### Work instructions
Only the lines that hold "agent" should be in the answer, each copied from the data below.

Entries shown section start

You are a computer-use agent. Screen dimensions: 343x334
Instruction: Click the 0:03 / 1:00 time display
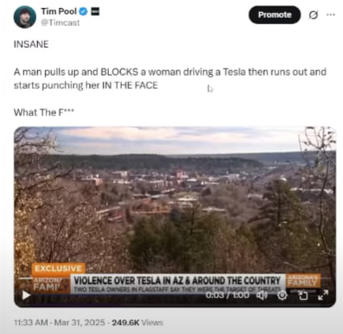pos(228,295)
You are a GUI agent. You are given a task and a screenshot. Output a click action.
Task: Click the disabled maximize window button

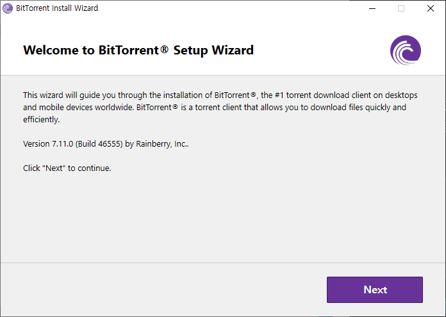[401, 8]
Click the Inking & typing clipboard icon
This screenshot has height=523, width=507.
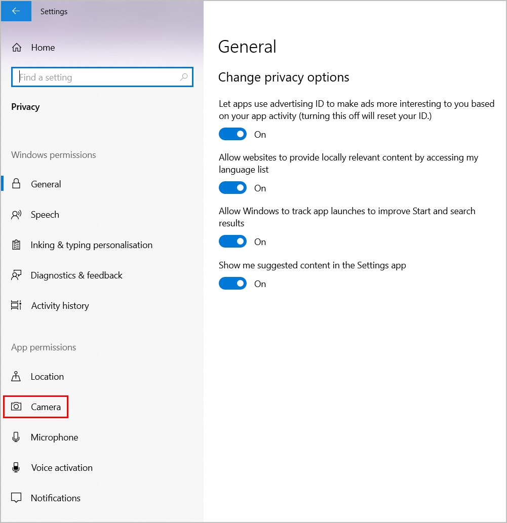[17, 245]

Entries shown section end

### Response for this exercise
You are a computer-use agent. Screen dimensions: 343x334
You are a GUI agent. You are given a task and a screenshot. Output a click action.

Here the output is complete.